Este tiroteo, que se prolongó unos 15 minutos, rompió dos días de tregua tras los combates que estallaron el domingo entre las tropas libanesas y el grupo islamista, que dejaron 69 muertos y llevaron al éxodo a miles de refugiados palestinos habitantes de Nahr al Bared.
Según un portavoz del ejército las tropas "respondieron a disparos procedentes del campo" contra sus soldados.
"Actuaremos para erradicar el terrorismo y hacernos cargo de nuestros hermanos, los refugiados palestinos, y asegurar su protección", dijo el primer ministro, Fuad Siniora, en una clara advertencia a los combatientes de Fatah al Islam.
El ministro de Defensa, Elias Murr, había excluido el miércoles toda negociación con este grupo y llamó a sus militantes a rendirse o a hacer frente a una intervención militar.

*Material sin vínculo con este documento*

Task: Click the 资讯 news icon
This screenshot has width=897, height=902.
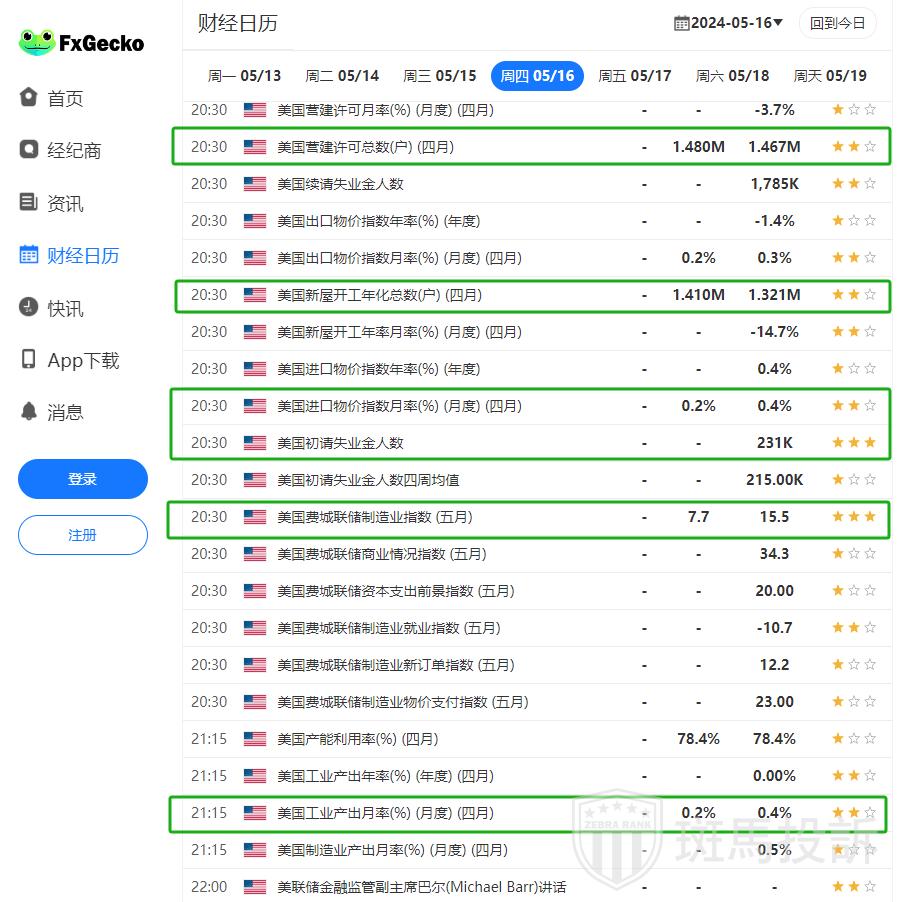Action: (29, 203)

En el campo de Nahr al Bared reinó durante el día una aparente calma, mientras los refugiados continuaban a huir del lugar, aprovechando la tregua acordada el martes después de tres días de combates, los peores desde el final de la guerra civil en 1990.
Hacia el mediodía una fila de mujeres y niños exhaustos, sedientos y empapados en lágrimas, se dirigía hacia un control del ejército en la carretera costera.

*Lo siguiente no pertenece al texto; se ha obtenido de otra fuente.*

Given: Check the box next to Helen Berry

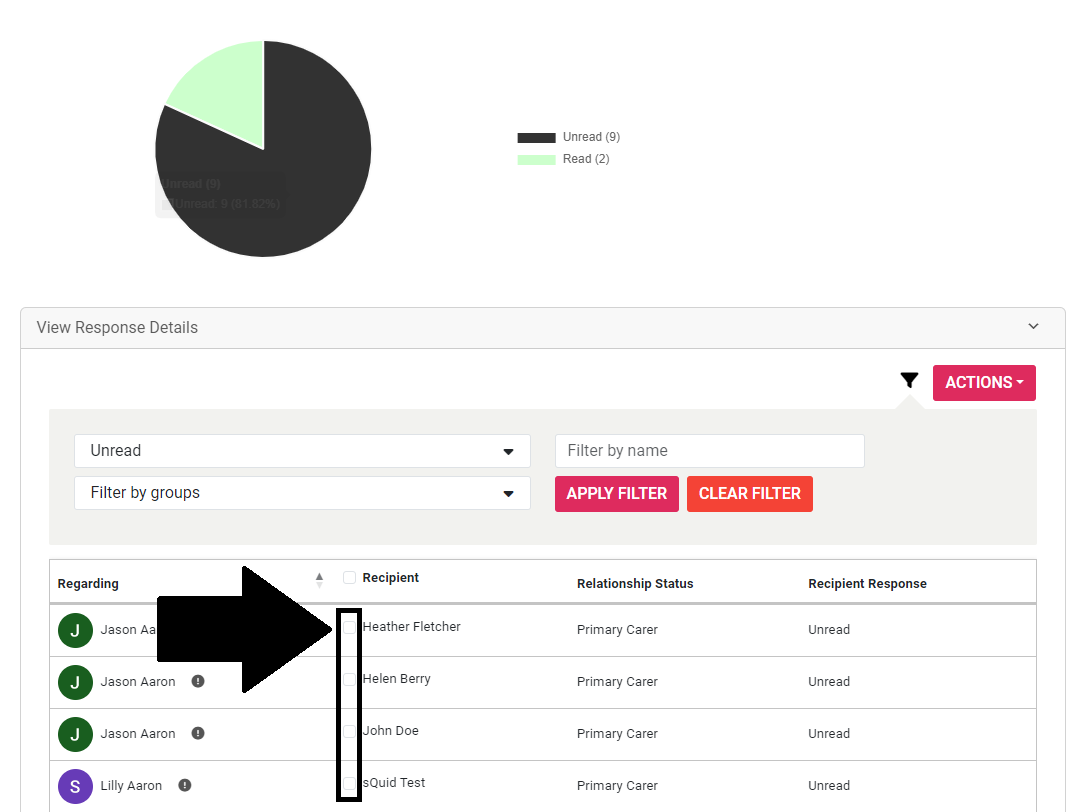Looking at the screenshot, I should click(349, 680).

"Bebemos el agua de los desagües, tan sólo nos quedaban unas pocas rebanadas de pan duro. Ya no queda leche para los niños, ni pañales", afirmó entre sollozos Djamila Fatib, de 47 años. "Dejamos atrás a los cuatro abuelos porque no pueden andar. Y a algunos jóvenes que no querían separarse de ellos", agregó.
SIN AGUA NI LUZ
Según el presidente del Comité Internacional de la Cruz Roja (CICR), Jakob Kellenberger, el campo se ha quedado sin agua potable y electricidad tras los graves daños repercutidos en las infraestructuras.
El CICR, que estima en 40,000 el número de habitantes de Nahr al Bared, cree que la mitad ya huyó hacia el vecino campo de Baddaui, la gran ciudad de Trípoli o las localidades circundantes.
Las ambulancias de una asociación de ayuda médica vinculada al movimiento islamista palestino Hamas entraron en el campo, alrededor del cual el ejército reforzó sus posiciones y movilizó sus tanques.
Los soldados registraban a los refugiados que abandonaban el lugar con el fin de impedir la huida de combatientes o el contrabando de armas.
Acusado de estar vinculado con la red terrorista Al Qaida y de ser utilizado por los servicios de inteligencia sirios para desestabilizar Líbano, Fatah Al Islam manifestó su determinación de luchar "hasta la última gota de sangre".
En total, 19 islamistas murieron en los combates, así como 30 soldados, 19 refugiados palestinos y un civil libanés, según datos recabados por la AFP. El ejército se refirió tan sólo a "un civil muerto y 19 heridos".
Las fuerzas castrenses anunciaron además haber provocado al alba el hundimiento de varias lanchas que transportaban a islamistas que trataban de huir del campo, al tiempo que acusó a Fatah al Islam de utilizar a civiles como "escudos humanos" y de disparar contra convoyes humanitarios.
En este sentido, el ministro francés de Relaciones Exteriores, Bernard Kouchner, primer canciller de un país occidental en visitar Líbano desde el inicio de los enfrentamientos, aplaudió la "determinación" del ejército libanés.
"No es una tarea fácil cuando se trata de actuar contra un grupo armado instalado en medio de una población civil", dijo Kouchner.
Sobre el papel los 12 campos de refugiados palestinos no son accesibles para el ejército libanés en virtud de un acuerdo libanés-palestino de 1969, que sigue en vigor pese a que fue declarado caduco por el parlamento libanés en 1987.
Los campos se encuentran bajo control de las facciones político-militares palestinas. Pese a ello, el representante de la Organización para la Liberación de Palestina (OLP) en Líbano, Abas Ziki, afirmó que su organización no se opondría a una eventual decisión del gobierno de ordenar al ejército su entrada en Nahr al Bared. Líbano registra paralelamente una nueva ola de atentados, el último acaecido el miércoles por la noche en la localidad drusa de Aley, al este de Beirut. Previamente, otros dos ataques golpearon la capital libanesa, dejando un muerto y varios heridos.